Title:Imaging Epigenetics in Alzheimer’s Disease
Volume: 19
Issue: 36
Author(s): Simone Lista, Francesco G. Garaci, Nicola Toschi and Harald Hampel
Affiliation:
Keywords:
Alzheimer’s disease, AD, disease concept, pathophysiology, mechanisms, genetics, epigenetics, biomarkers, DNA methylation
and histone modifications, genome-wide association studies, NGS, MRI, magnetic resonance imaging, PET, positron emission tomography,
systems biology, endophenotypes, neuroimaging, imaging genetics.

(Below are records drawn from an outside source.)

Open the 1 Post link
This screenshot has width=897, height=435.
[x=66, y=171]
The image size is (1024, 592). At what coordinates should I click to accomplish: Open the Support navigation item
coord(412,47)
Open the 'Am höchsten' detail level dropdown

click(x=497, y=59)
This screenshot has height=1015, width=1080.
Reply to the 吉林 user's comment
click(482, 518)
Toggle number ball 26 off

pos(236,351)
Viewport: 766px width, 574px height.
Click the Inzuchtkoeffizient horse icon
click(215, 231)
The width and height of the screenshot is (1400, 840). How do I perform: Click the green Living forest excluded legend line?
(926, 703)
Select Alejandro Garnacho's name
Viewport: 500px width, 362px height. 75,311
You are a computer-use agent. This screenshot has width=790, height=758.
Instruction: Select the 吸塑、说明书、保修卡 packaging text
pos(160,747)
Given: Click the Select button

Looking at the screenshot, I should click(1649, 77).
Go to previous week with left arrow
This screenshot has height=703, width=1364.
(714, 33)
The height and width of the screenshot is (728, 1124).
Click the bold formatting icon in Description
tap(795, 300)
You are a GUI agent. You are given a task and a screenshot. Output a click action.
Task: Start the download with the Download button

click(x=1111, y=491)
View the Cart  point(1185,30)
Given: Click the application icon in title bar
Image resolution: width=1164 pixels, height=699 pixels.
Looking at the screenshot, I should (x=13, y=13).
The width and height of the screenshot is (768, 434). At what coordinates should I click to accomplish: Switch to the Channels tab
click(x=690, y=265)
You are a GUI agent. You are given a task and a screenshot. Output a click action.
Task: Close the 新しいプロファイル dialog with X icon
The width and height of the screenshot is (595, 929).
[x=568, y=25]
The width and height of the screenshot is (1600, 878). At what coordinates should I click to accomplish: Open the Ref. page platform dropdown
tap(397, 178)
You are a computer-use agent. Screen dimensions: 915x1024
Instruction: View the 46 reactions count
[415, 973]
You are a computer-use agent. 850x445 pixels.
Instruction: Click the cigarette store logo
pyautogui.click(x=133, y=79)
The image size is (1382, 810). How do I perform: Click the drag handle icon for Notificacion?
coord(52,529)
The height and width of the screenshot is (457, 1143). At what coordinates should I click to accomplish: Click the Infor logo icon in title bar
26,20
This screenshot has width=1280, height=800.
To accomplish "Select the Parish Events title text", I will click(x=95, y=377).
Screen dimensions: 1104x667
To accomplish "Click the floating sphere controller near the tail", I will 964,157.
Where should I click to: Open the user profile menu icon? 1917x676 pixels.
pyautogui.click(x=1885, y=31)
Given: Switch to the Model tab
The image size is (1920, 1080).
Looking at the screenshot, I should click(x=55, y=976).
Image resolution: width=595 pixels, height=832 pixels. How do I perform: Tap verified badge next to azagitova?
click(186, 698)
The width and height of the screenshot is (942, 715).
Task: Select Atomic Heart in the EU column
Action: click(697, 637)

Abstract: Sporadic Alzheimer’s disease (AD) is a prevalent, complex and chronically progressive brain disease. Its course is non-linear,
dynamic, adaptive to maladaptive, and compensatory to decompensatory, affecting large-scale neural networks through a plethora of
mechanistic and signaling pathway alterations that converge into regional and cell type-specific neurodegeneration and, finally, into
clinically overt cognitive and behavioral decline. This decline includes reductions in the activities of daily living, quality of life, independence,
and life expectancy.
Evolving lines of research suggest that epigenetic mechanisms may play a crucial role during AD development and progression. Epigenetics
designates molecular mechanisms that alter gene expression without modifications of the genetic code. This topic includes modifications
on DNA and histone proteins, the primary elements of chromatin structure. Accumulating evidence has revealed the relevant
processes that mediate epigenetic modifications and has begun to elucidate how these processes are apparently dysregulated in AD. This
evidence has led to the clarification of the roles of specific classes of therapeutic compounds that affect epigenetic pathways and characteristics
of the epigenome. This insight is accompanied by the development of new methods for studying the global patterns of DNA
methylation and chromatin alterations. In particular, high-throughput sequencing approaches, such as next-generation DNA sequencing
techniques, are beginning to drive the field into the next stage of development. In parallel, genetic imaging is beginning to answer additional
questions through its ability to uncover genetic variants, with or without genome-wide significance, that are related to brain structure,
function and metabolism, which impact disease risk and fundamental network-based cognitive processes. Neuroimaging measures
can further be used to define AD systems and endophenotypes. The integration of genetic neuroimaging methods with epigenetic markers
in humans appears promising. This evolving development may lead to a new research discipline - imaging epigenetics - that will provide
deeper insight into the causative pathogenetic and pathophysiological pathways through which genes and environment interrelate during
life and impact human brain development, physiology, aging and disease. This knowledge may open doors for the development of novel
biomarkers and preventive and disease-modifying treatments.